According to one of two cell phone engineers who honed in on the Kims, the chance of the split-second signal making it through the rugged mountains was "very slim."

"It was just a hunch that we could help. And we followed up on the hunch," said Eric Fuqua, 39, an engineer for Edge Wireless LLC who contacted authorities to offer his services in the search. Edge Wireless provides cell phone coverage in southern Oregon, and is a member of Cingular Wireless' network.

Fuqua and co-worker Noah Pugsley started digging through computer records of cell phone traffic Saturday and learned that one of the Kims' cell phones had received two text messages around 1:30 a.m. on Nov. 26, the day after the family was last seen at a restaurant in Roseburg, Ore.

The engineers were able to trace a "ping" from the Kims' phone when it received the text messages. They located not only the cell tower in Glendale, Ore., from which the messages were relayed, but a specific area west of the town where the phone received them.

With the family's possible location narrowed down, the pair used computer software to create a map predicting what parts of the mountainous region received any cell phone coverage at all.

Fuqua then relied on his extensive experience traveling the heavily forested back roads as both a fisherman and a technician, he said, to guess the course the family may have taken as they headed from the mountains toward the coast.

The engineers' sleuthing led searchers to focus on Bear Camp Road.

The rescued members of the Kim family were found with their snowbound car just off that road, which Fuqua called "impossible" terrain to navigate for anyone with no knowledge of the area.
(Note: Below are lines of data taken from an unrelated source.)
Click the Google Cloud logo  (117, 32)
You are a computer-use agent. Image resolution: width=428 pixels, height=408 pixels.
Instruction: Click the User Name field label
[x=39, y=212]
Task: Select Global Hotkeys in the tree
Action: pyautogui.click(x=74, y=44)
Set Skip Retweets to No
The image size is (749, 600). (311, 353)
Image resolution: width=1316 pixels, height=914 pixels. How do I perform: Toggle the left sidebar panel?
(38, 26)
The complicated network of roads in the area is commonly used by whitewater rafters on the Rogue River or as summer shortcuts to Gold Beach — the Kims' destination when they went missing. The roads are not plowed in winter.
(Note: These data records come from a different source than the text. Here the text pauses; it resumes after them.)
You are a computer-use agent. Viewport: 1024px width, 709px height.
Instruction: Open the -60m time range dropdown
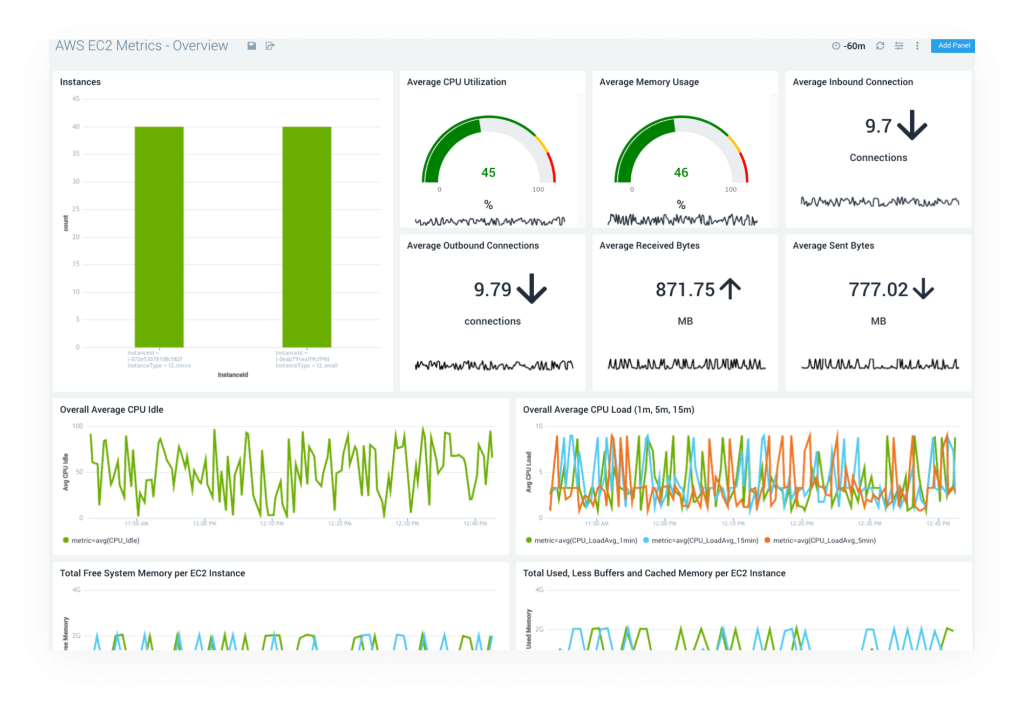[855, 46]
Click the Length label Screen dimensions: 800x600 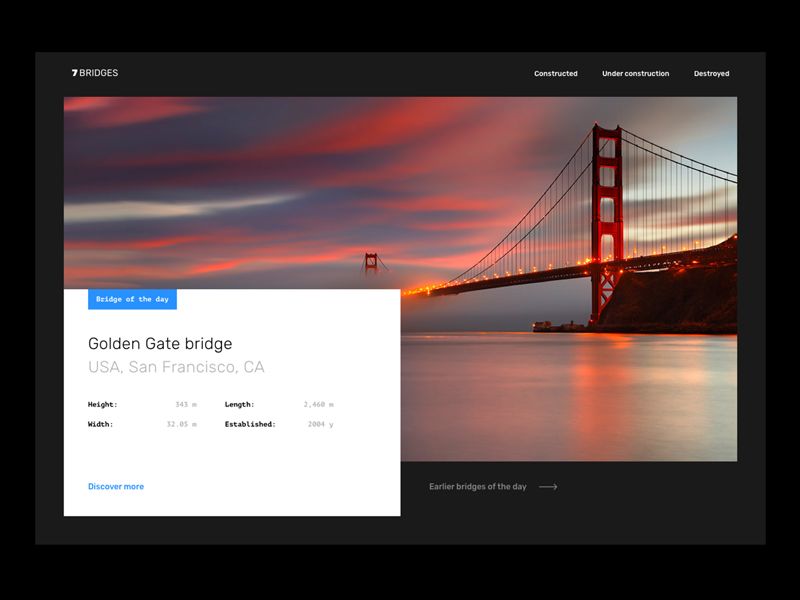[x=239, y=405]
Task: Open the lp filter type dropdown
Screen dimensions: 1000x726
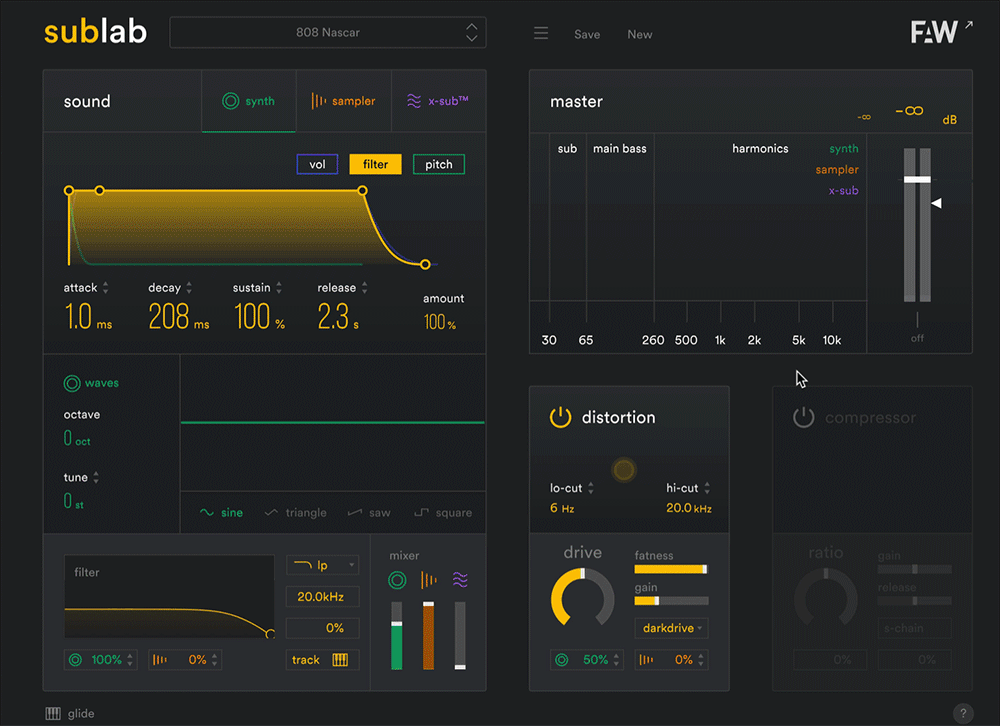Action: pyautogui.click(x=322, y=565)
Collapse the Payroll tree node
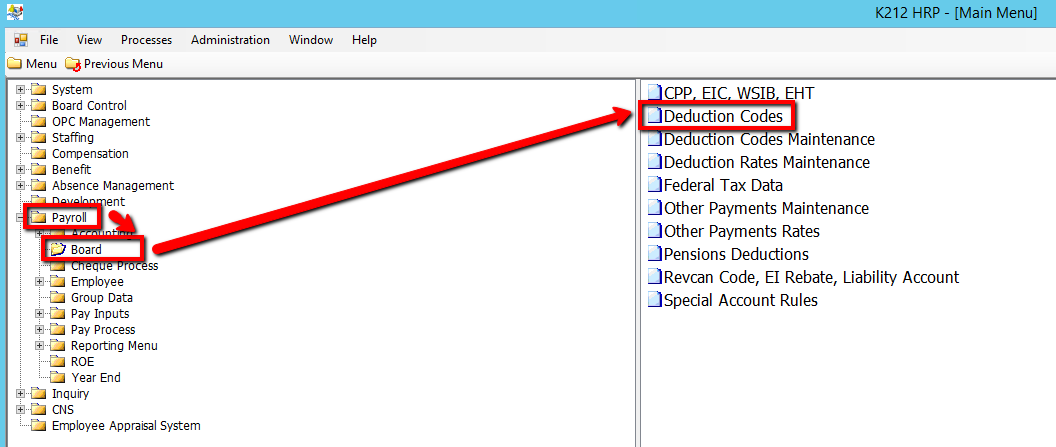 pyautogui.click(x=21, y=218)
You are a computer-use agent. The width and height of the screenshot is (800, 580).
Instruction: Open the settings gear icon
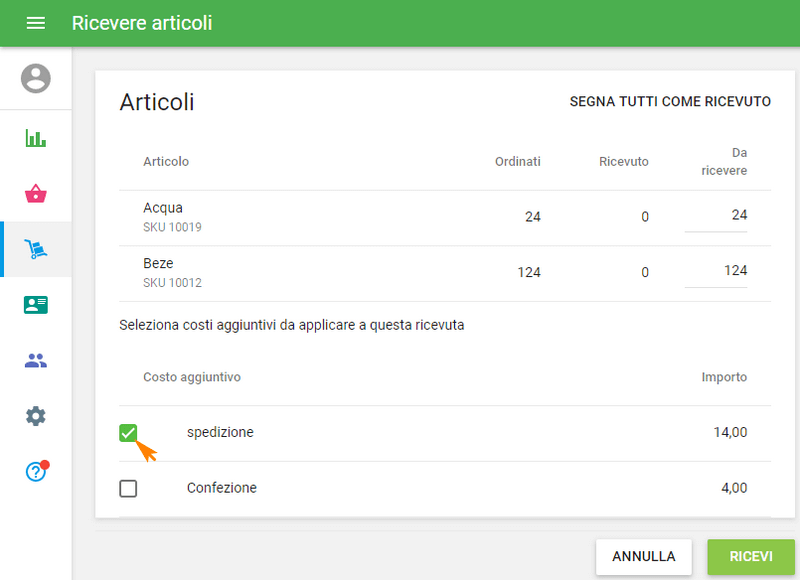click(36, 415)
Searchers were lucky that the Kims received a cell phone signal at all in an area with "very, very sparse coverage," Fuqua said. "Every now and then, if you go slow enough, you'll hit our towers for just one second in that one spot," he said.

Details of the contents of the text messages and who sent them have not been released.
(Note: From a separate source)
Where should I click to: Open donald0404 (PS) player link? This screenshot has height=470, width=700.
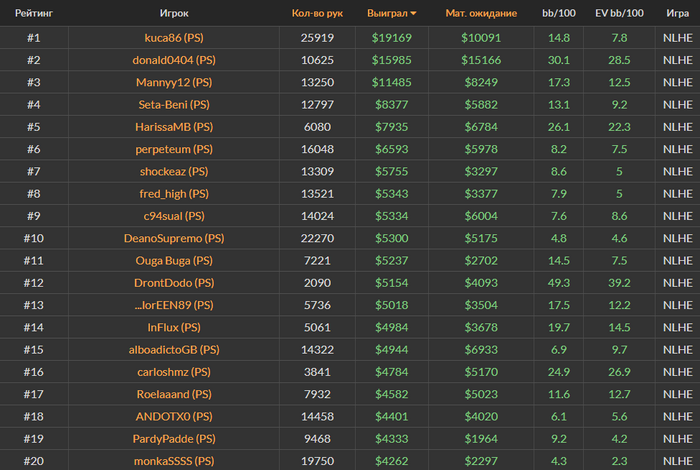coord(174,60)
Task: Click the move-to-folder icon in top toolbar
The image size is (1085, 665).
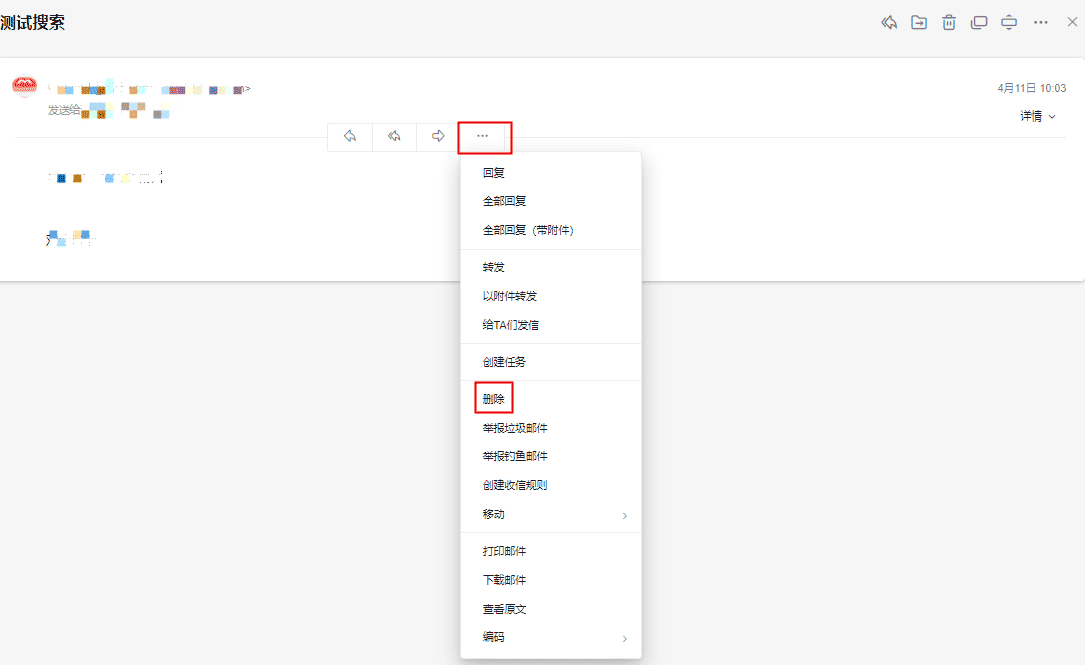Action: (919, 23)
But law enforcement officials said the engineers' analysis of the messages was the critical breakthrough that searchers needed to ultimately spot three of the Kims by helicopter as Kati Kim waved an umbrella marked "SOS."

"From what I understand about (Fuqua's) help in this case, as far as I'm concerned he's a hero to me," said Inspector Angela Martin, who led the San Francisco police's investigation into the Kim's disappearance.

The focus of the search for James Kim now is a steep and rocky river valley.

Bob Harrison was part of an overnight search team.

"It was very rough going, very slow, we didn't go near as far as we hoped we could," Harrison told Blackstone.

Late Tuesday, they found a pair of gray pants that may have belonged to Kim. His family said he was wearing them over a pair of jeans.

"It could be he was leaving markers that if people were searching for him, something to follow. The way we're treating it, it gives us an indication we are in the right area," Josephine County Undersheriff Brian Anderson said.

"This is frustrating. We are so close," Anderson said Tuesday evening. "There are people pouring their heart and soul into this. We are not going to quit until we find him."

Kim went about two miles along the road then headed down into a drainage area, said Lt. Gregg Hastings of the Oregon State Police. The pants were found about a mile from where Kim left the road.

"It could be a sign he's trying to indicate the path he was going," Hastings said.

It also could mean Kim suffered severe hypothermia, said Dr. Jon Jui, professor of emergency medicine at Oregon Health and Science University. Jui said severe hypothermia causes people to become disoriented and have a false sense of warmth, which can lead to them disrobing.

"This is a bad sign," he said.

Anderson said searchers are trying to recover another item he did not identify that might belong to Kim.

The rescue of Kati Kim and her daughters showed searchers that miracles can happen, notes Blackstone. Now they're hoping for another miracle.